Determining body composition in adults
- George A Bray, MD
George A Bray, MD
- Boyd Professor Emeritus, Pennington Biomedical Research Center/Louisiana State University
- Professor of Medicine Emeritus, Louisiana State University Health Science Center
- Leigh Perreault, MD
Leigh Perreault, MD
- Associate Professor of Medicine
- University of Colorado Anschutz Medical Campus
- Associate Professor of Epidemiology
- Colorado School of Public Health
Methods for determining body composition continue to improve, greatly increasing the accuracy and ease of making these measurements [1-4]. Certain measurements, such as height, weight (to calculate body mass index [BMI]), and waist circumference are the minimal clinical criteria for evaluating the overweight patient.
This topic will review body composition and critique most methods available for its measurement. Other considerations when evaluating the overweight patient are discussed elsewhere. (See "Obesity in adults: Prevalence, screening, and evaluation".)

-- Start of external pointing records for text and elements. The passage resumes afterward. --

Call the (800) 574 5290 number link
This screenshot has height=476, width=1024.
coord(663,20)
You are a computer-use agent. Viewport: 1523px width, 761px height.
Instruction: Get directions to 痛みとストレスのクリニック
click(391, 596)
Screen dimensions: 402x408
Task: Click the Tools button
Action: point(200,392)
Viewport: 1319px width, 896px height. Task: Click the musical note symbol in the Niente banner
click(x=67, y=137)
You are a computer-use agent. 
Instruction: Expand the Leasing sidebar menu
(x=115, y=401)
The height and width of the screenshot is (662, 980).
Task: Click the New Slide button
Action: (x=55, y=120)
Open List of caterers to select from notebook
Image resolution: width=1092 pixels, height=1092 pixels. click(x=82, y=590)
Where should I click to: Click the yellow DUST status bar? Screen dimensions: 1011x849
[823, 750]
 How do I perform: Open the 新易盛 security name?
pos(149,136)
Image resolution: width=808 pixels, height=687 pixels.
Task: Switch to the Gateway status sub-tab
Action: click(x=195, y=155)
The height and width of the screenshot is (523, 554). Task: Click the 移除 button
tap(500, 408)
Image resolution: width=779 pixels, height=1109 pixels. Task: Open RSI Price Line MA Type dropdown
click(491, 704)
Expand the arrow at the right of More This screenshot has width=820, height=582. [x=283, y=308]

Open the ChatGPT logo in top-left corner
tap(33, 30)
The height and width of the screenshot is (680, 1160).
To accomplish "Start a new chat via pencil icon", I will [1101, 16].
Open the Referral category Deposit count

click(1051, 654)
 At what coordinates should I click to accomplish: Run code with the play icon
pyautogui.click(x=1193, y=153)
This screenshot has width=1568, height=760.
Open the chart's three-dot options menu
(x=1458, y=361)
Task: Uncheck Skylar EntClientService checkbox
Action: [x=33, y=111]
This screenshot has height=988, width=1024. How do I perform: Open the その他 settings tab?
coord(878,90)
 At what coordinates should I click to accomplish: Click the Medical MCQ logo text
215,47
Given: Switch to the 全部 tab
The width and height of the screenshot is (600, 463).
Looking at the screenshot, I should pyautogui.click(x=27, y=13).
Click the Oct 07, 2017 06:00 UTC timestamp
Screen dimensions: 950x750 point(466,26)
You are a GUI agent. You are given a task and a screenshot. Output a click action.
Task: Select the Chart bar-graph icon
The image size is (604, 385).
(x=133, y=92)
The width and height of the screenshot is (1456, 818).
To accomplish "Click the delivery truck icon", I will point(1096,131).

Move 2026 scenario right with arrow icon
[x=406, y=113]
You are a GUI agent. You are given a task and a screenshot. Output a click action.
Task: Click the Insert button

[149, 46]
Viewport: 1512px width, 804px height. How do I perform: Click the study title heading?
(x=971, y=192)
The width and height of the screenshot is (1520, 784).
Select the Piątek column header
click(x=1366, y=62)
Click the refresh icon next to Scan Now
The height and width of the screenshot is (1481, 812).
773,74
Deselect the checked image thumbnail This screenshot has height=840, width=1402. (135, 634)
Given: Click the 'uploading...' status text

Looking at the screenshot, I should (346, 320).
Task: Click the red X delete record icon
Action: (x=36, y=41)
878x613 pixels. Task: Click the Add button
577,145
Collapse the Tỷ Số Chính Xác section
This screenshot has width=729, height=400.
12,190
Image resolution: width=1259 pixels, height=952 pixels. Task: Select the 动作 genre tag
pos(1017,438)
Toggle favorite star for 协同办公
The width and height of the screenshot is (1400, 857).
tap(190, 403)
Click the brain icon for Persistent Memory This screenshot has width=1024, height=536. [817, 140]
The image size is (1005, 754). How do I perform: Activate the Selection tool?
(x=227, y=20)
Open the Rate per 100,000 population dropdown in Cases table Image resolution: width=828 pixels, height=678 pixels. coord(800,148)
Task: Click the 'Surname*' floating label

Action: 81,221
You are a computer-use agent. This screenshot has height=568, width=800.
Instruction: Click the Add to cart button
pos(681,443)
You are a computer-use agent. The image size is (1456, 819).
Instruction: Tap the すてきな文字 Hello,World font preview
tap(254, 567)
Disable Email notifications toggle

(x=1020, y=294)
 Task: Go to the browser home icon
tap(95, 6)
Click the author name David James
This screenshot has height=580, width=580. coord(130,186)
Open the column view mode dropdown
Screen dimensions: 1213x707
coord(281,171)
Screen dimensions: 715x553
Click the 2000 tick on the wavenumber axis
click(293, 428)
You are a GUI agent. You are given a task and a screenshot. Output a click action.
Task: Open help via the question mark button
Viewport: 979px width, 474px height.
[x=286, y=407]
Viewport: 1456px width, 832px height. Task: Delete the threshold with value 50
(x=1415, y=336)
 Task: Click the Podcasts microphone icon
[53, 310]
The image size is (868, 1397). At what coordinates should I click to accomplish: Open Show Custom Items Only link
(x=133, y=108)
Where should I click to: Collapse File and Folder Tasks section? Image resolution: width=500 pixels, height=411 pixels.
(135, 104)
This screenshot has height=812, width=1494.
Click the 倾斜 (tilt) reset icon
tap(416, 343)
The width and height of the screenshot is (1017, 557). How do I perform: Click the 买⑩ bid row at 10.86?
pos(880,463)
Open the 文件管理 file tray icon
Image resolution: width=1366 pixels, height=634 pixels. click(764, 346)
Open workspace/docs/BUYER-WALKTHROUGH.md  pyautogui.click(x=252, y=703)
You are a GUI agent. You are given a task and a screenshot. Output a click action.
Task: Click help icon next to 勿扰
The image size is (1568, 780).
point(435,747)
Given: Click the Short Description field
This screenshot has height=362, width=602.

WHY MEASURE BODY COMPOSITION?
When considering health and disease, body weight is not nearly as important as the composition of that weight. Body weight reflects the combined weight of all the body's tissues, while body composition measures the relative proportions of fat and lean mass in the body. Lean mass refers to bones, tissues, organs, and muscle.
Measurements of body composition are most commonly done for research purposes. However, body composition measurements may also be useful in a number of clinical settings to:
●Evaluate undernourished patients.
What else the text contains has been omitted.